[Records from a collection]
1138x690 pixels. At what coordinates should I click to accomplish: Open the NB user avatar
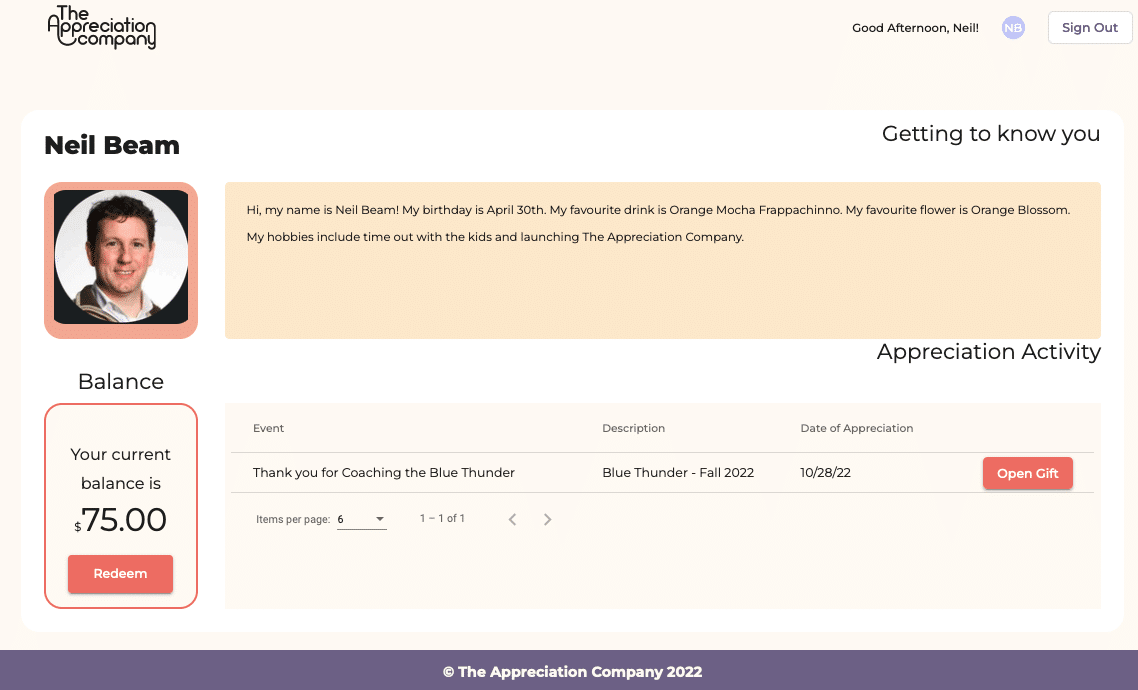point(1012,28)
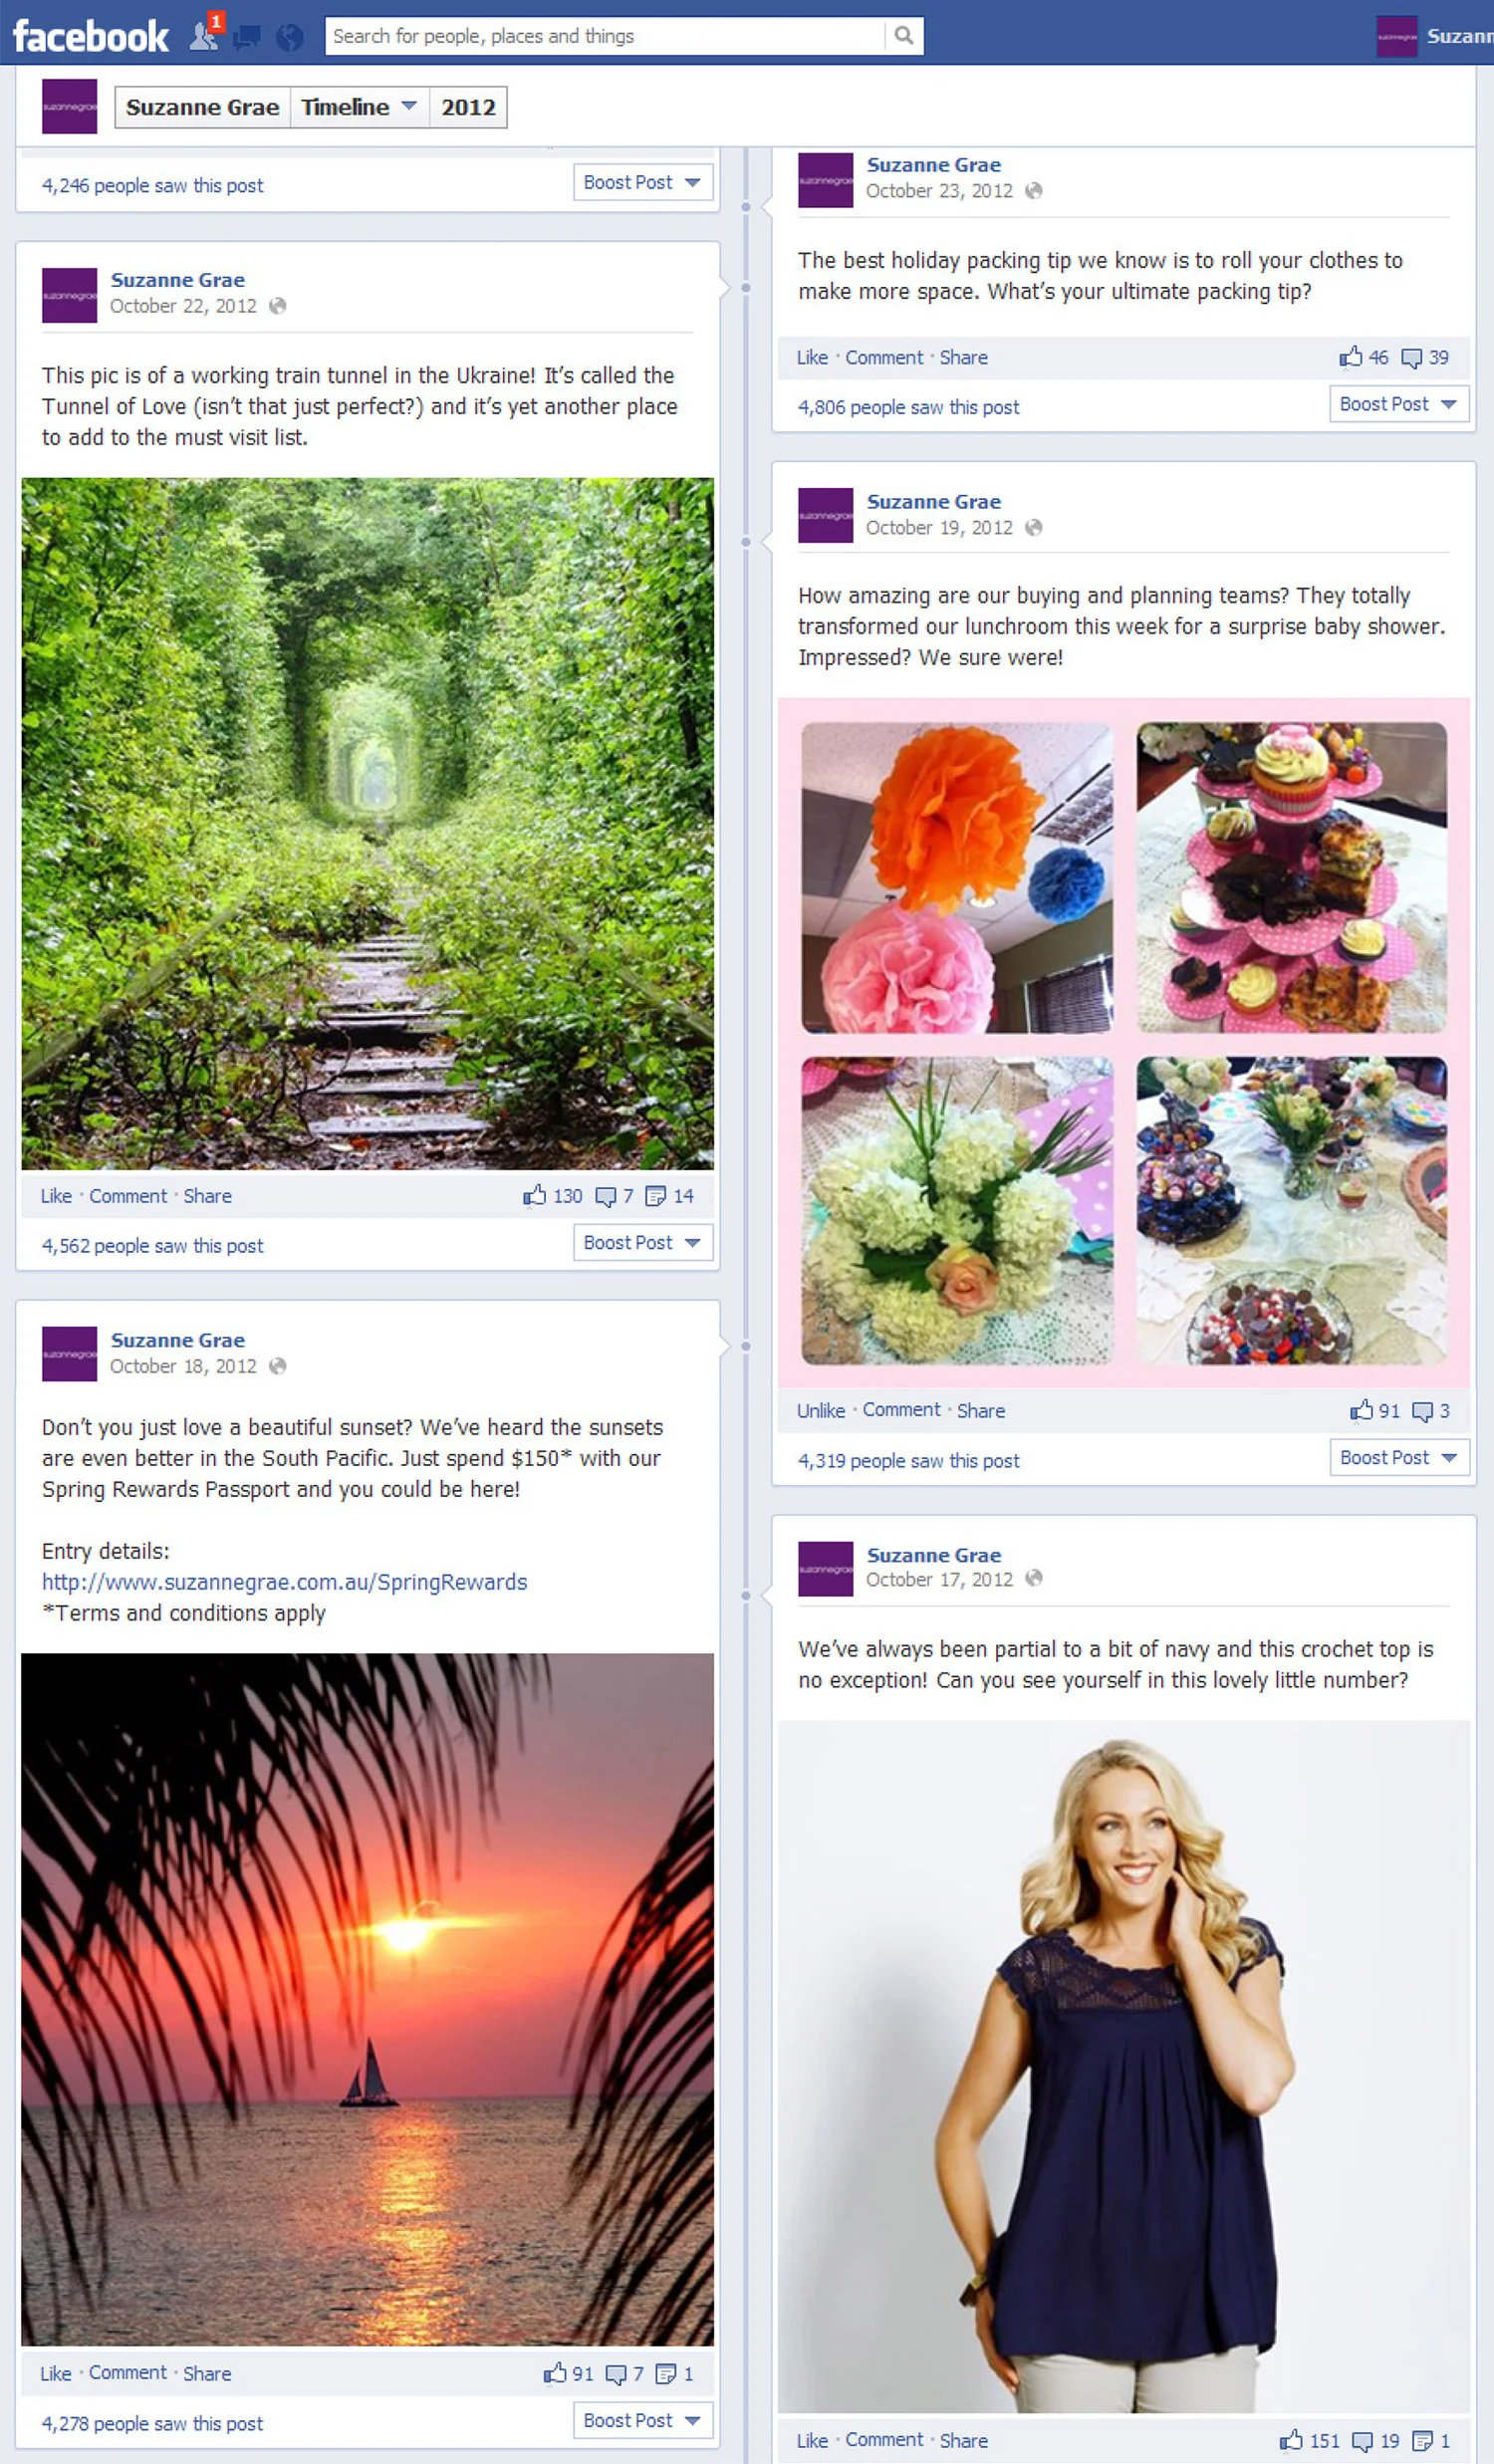Open the cupcake stand photo thumbnail
1494x2464 pixels.
pos(1291,877)
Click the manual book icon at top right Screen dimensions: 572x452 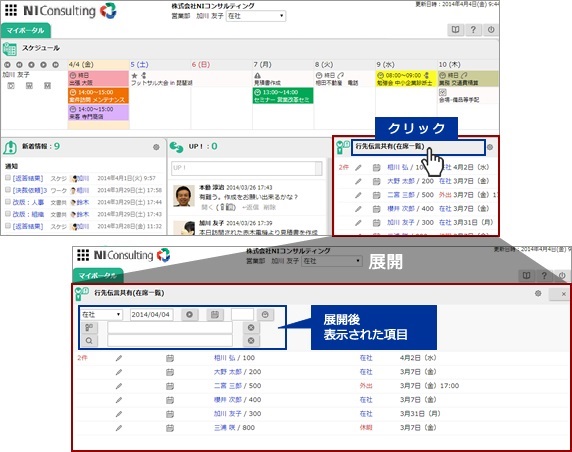tap(455, 30)
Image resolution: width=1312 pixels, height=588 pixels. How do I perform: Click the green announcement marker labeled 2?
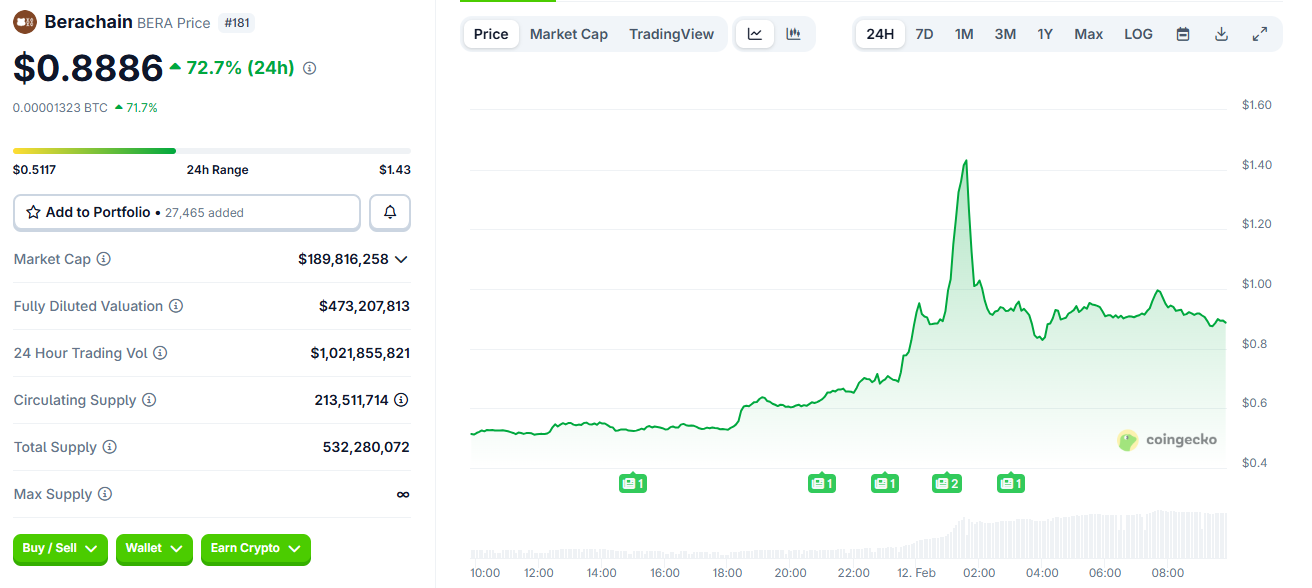click(x=946, y=482)
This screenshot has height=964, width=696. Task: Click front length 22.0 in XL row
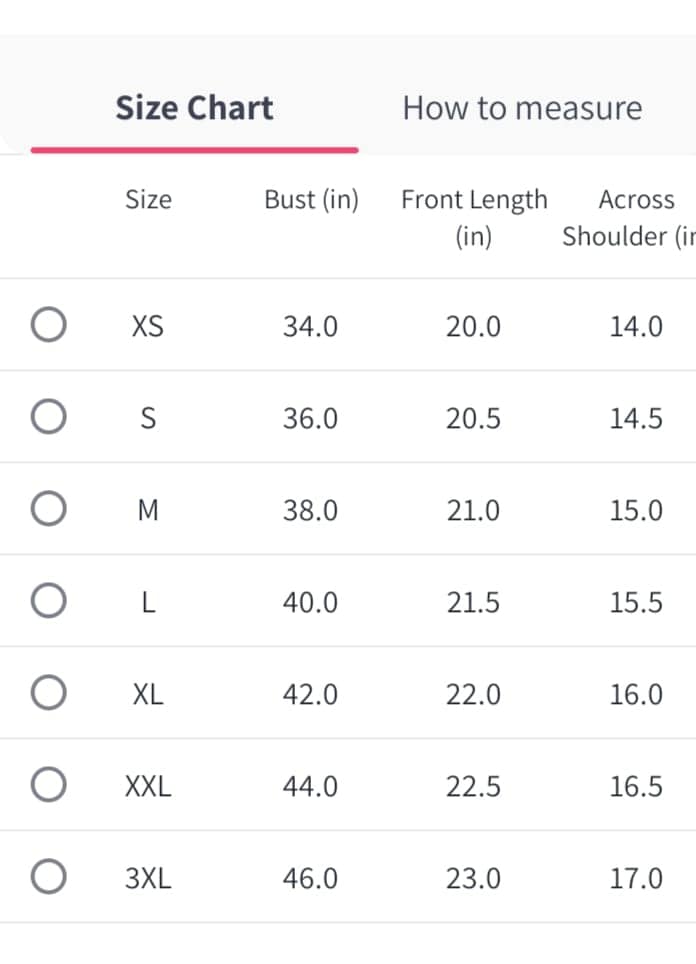(473, 695)
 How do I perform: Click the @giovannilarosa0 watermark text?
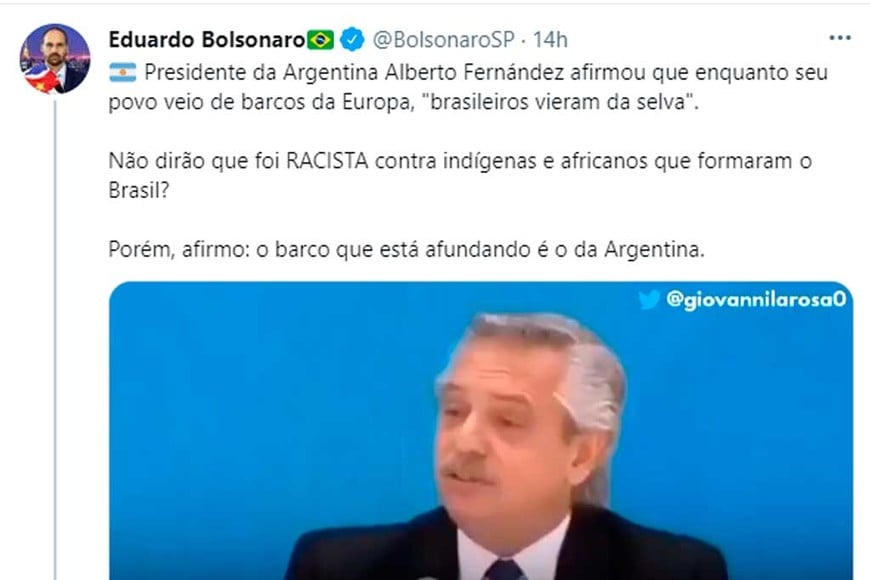click(x=756, y=300)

PROBLEM DETAILS » Exactly the lines from the one with "How do I perform: Click the @giovannilarosa0" through the end of the entries above must be written out, and no pictures may be included.

WRITTEN SOLUTION »
 How do I perform: Click the @giovannilarosa0 watermark text?
click(x=756, y=300)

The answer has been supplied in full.